Things We Do in the Dark(73)
He was seeing her, and there was nowhere to go, and no way to rewind.
The music was too loud for her to hear him actually say her name, but his lips formed the word Joey, and that was enough to bring her all the way back into herself. Just like that, Ruby was gone, and now she was herself again, buck naked in a strip club, and painfully, excruciatingly ashamed. It felt like one of those anxiety dreams where you thought you were clothed, only to realize that you were naked in front of a roomful of people.
Except it was actually fucking happening, and there was no way to wake up. Joey was in a nightmare of her own making.
A couple of Drew’s friends spoke to him, gesturing for him to sit down. Someone poured him a beer from one of the many pitchers on the table. He finally took a seat, but pushed the beer away. Someone else smacked him on the shoulder, waving a twenty and pointing to Joey. Drew shook his head decisively. No, he did not want a lap dance. Or, perhaps more accurately, he did not want a lap dance from her.
Jack-or-Jake had his arms wrapped around her waist from behind in a too-snug embrace. Normally she would never have tolerated this, but staring across the table at the person she loved most in the world, she wasn’t sure her knees wouldn’t buckle. She felt dizzy. Nauseated. There was a ringing in her ears. Her stomach hurt.
“Baby, let’s do the Champagne Room,” Jack-or-Jake said into her ear. She could feel him pressing against her. “I have to be alone with you.”
She opened her mouth to say no—because surely she couldn’t do that, she couldn’t go with one of Drew’s friends into the goddamned Champagne Room while Drew was looking right the fuck at her—but no words came out.
Instead, she nodded dumbly as Jack-or-Jake pulled her away from the group and toward the room with the curtains and the velvet booths, where two hundred fifty was just the starting price for a bottle of champagne and a whole lot more. As Jack-or-Jake fumbled through his wallet to pay the bouncer, Joey chanced one last look back. She made brief eye contact with Drew before he took off his glasses and turned away.
He understood what was happening. He just didn’t want to see.
CHAPTER TWENTY-NINE
In hindsight, Paris doesn’t believe that Drew meant to shame her when he drove her home later that night. He was shocked, embarrassed, and upset, and while he didn’t express any of those feelings very well, they were understandable.
Unlike what was happening now.
Paris’s new lawyer is in his late forties, with a shaved head, a bulldog neck, and biceps the size of footballs bursting out of the sleeves of his fitted Lacoste golf shirt.
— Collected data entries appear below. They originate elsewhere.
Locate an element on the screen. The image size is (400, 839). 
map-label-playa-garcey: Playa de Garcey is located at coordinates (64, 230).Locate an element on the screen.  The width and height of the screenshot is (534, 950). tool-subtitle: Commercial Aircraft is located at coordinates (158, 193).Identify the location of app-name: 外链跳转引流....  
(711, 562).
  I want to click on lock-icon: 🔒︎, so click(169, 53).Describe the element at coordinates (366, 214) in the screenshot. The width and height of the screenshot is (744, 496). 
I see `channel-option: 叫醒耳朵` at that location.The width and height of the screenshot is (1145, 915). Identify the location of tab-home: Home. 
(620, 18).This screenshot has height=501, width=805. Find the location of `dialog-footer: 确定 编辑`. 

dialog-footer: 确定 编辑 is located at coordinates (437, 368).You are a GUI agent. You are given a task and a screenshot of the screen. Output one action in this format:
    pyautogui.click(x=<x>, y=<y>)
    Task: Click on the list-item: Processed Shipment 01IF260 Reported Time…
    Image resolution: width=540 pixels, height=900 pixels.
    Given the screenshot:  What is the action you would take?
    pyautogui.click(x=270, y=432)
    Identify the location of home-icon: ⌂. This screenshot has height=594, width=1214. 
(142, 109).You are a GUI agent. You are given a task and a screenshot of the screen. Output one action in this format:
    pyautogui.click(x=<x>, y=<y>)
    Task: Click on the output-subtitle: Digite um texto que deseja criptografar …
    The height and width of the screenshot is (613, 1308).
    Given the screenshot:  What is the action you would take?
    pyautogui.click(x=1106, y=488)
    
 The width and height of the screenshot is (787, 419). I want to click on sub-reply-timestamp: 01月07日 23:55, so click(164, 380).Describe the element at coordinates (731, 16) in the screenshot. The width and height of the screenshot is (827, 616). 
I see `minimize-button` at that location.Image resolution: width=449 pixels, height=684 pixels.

Paris had found herself a little starry-eyed when Elsie first introduced them; she had not expected Sonny Everly to be such a hunk.
And then he spoke.
The three of them are sitting at the kitchen table, drinking the coffee Paris brewed and eating the doughnuts Elsie brought.
“Come on, Paris. Why’d you really marry him?” Sonny asks. He isn’t happy with her first two answers. “No jury is going to believe you genuinely loved the guy. He was almost thirty years older, with a history of addiction, who was basically a dick to everyone. He was officially a has-been when you met. The jury needs to understand your relationship so they’ll sympathize that you lost him.”
“He was retired when we met, and I don’t know that version of Jimmy you just described.” Paris’s arms are folded across her chest. She’s aware that it makes her look defensive, but at the moment, she doesn’t care.
“Bullshit. You saw a meal ticket and grabbed it. Or you have daddy issues. Maybe you sensed his mind was starting to go and figured you wouldn’t have to wait too long to talk him into killing the prenup.”
“Fuck you,” Paris says, her voice hot. She looks over at Elsie. The woman doesn’t exactly have a warm personality herself, but compared to Sonny, she’s a cruise ship director. She gives Paris a tiny shrug. I told you.
“None of the above,” Paris says. “We started as friends and we got closer. We liked and respected each other—”
“Did you guys have sex?”
Paris’s cheeks are burning. She glances at Elsie again, who’s now picking at an invisible speck of lint on her blouse. It’s one thing to answer this question for, say, Henry, who was forever interested in other people’s bedroom activities and wanted all the details. But she can’t imagine discussing it with a man she’s just met and a woman who’s probably slept with Jimmy more times than she has.
“Our sex life was normal,” she says.
“Did he require any pharmaceutical assistance to perform?”
“Why is this relevant?” Paris snaps. “What does this have to do with him being dead?”
“It has everything to do with it.” Sonny leans forward, looking right into her eyes. “Everything about your very abnormal, short-lived marriage is relevant. The prosecutor is going to pick your life apart, find all the ways your relationship wasn’t perfect, and paint you as an unhappy, selfish, gold-digging bitch who murdered her elderly husband for the money. The more you tell me now, the more I can prepare for that.”
“Jimmy wasn’t elderly. And I didn’t kill him. Next. Fucking. Question.”
Sonny sighs and looks over at Elsie. “You didn’t talk to her about this?”
Elsie shakes her head. “We never got that far.”